» SHORT PROBLEM: From the entries below, pick out and copy every line that contains the string "dimension", treating uppercase and lowercase letters as different.

════════════════

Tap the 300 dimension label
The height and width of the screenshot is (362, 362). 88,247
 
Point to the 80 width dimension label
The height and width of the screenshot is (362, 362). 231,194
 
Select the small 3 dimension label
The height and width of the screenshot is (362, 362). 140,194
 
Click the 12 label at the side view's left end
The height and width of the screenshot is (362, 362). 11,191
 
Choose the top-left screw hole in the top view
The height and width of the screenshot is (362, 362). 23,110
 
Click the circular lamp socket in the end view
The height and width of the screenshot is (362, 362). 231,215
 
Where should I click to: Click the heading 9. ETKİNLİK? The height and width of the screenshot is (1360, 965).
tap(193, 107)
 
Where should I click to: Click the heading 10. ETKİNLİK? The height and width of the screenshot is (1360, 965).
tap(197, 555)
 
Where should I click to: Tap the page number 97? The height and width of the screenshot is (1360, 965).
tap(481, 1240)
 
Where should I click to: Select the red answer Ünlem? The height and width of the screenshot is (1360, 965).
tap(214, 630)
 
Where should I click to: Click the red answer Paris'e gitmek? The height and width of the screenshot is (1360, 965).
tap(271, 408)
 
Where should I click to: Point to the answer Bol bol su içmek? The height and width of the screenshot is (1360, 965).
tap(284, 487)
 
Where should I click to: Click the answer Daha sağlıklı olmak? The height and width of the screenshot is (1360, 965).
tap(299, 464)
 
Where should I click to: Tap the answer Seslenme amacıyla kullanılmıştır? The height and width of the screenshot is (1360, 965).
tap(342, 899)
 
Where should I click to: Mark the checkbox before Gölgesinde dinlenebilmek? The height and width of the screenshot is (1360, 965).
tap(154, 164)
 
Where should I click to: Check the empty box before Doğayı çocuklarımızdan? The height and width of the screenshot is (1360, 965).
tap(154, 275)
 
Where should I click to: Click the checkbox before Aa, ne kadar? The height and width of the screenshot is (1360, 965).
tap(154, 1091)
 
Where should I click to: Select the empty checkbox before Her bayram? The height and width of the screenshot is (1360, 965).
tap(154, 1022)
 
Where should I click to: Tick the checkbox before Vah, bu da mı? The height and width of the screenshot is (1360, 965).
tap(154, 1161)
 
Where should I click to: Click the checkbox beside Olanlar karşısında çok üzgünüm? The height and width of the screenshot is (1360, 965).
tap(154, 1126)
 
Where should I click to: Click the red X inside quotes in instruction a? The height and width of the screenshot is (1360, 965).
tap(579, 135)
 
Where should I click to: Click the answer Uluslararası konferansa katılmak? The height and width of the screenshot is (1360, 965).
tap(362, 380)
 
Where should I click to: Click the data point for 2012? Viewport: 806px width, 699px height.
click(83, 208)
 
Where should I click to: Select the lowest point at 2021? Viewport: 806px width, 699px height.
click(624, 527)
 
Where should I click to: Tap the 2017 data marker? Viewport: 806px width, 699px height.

════════════════

» THE ANSWER:
Tap the 300 dimension label
Point to the 80 width dimension label
Select the small 3 dimension label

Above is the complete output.